HARVEY: It is one of the few examples where the female seems to get a better deal than the male. The stereotypes of male redheads are either clowns, somewhat sinister supernatural figures, or they are regarded as having an uncontrollable temper. Whereas the main stereotypes for redheaded women is that they are very highly eroticized. They are seen as very sexy, and sometimes loose-moraled as well. Thanks to Lucille Ball there was another refinement added to that, which is the redhead as someone who is slightly kooky.

The cult of the redheaded bird man thrived on Easter Island. Associated Press

IDEAS: Are there other cultures that have stereotypes of people with red hair?

HARVEY: There were myths in Serbia and Bulgaria and other parts of Southeastern Europe that said you could spot a vampire by their red hair and ruddy skin. They were engorged with blood, and this came out in their complexion and the color of their hair. And there is also a belief, certainly in parts of Serbia and in Greece, that Judas became a vampire after he hung himself, that he was rejected by heaven and hell. On Easter Island, many of the famous statues there were originally topped with red stones that were cut and chosen and carefully positioned to get them these red top knots, which might connect with the cult of the redheaded bird man, a religion that lasted on Easter Island right up through the 19th century.
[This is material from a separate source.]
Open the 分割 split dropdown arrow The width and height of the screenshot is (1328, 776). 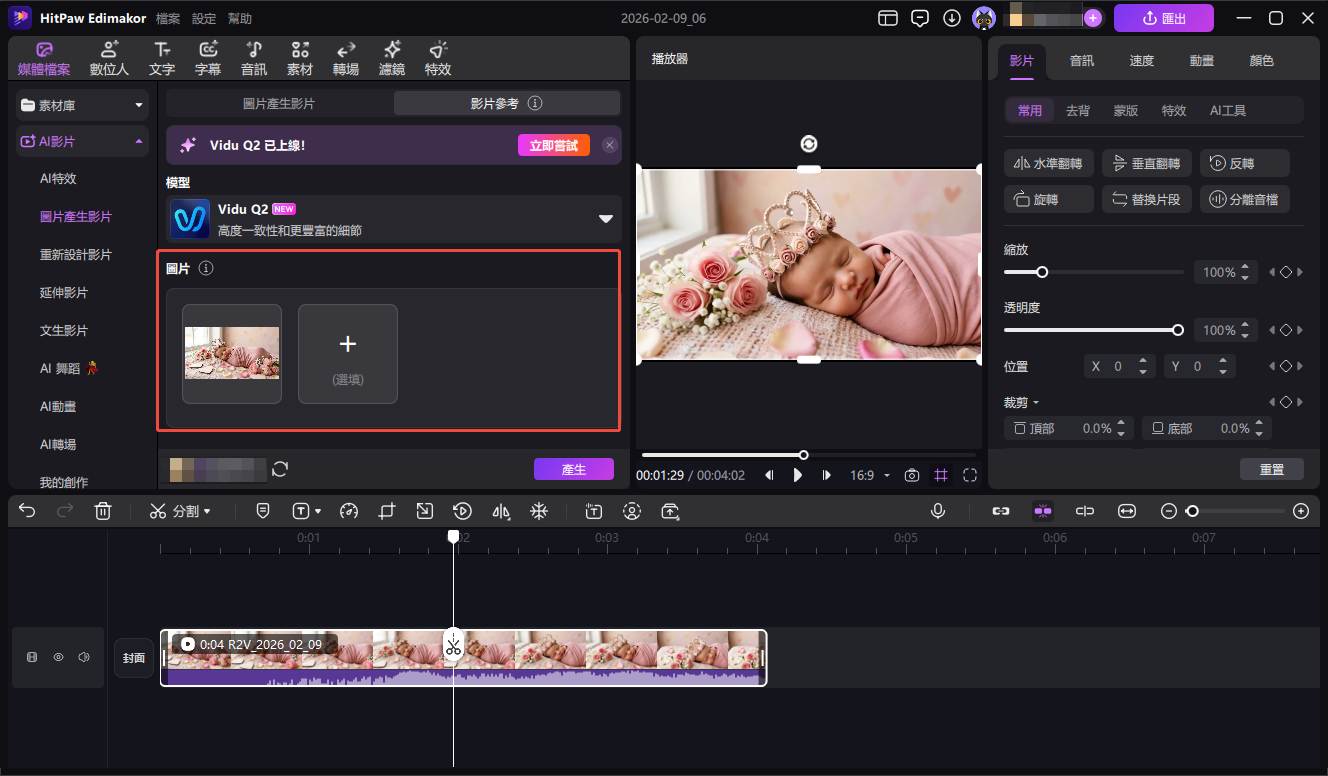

IDEAS: And the origins of all these?

HARVEY: The clown stereotype traces back to the presence of redheaded slaves in Athenian households way back in ancient Greece and then the presence of redheaded slave characters in Greek theater. It is possible that quite a few of the slaves in ancient Greek households did have red hair, and that they would have come from the tribes around the Black Sea, an area that was noted as having a high proportion of redheads by Greek writers at the time. I think that the connection between red hair and bad temper in Northern Europe might stem back from some kind of fear or memory of the Vikings, although my personal opinion is that there was probably very little difference in appearance between the Vikings and the Saxons in modern-day Britain who they raided and were at war with for so long.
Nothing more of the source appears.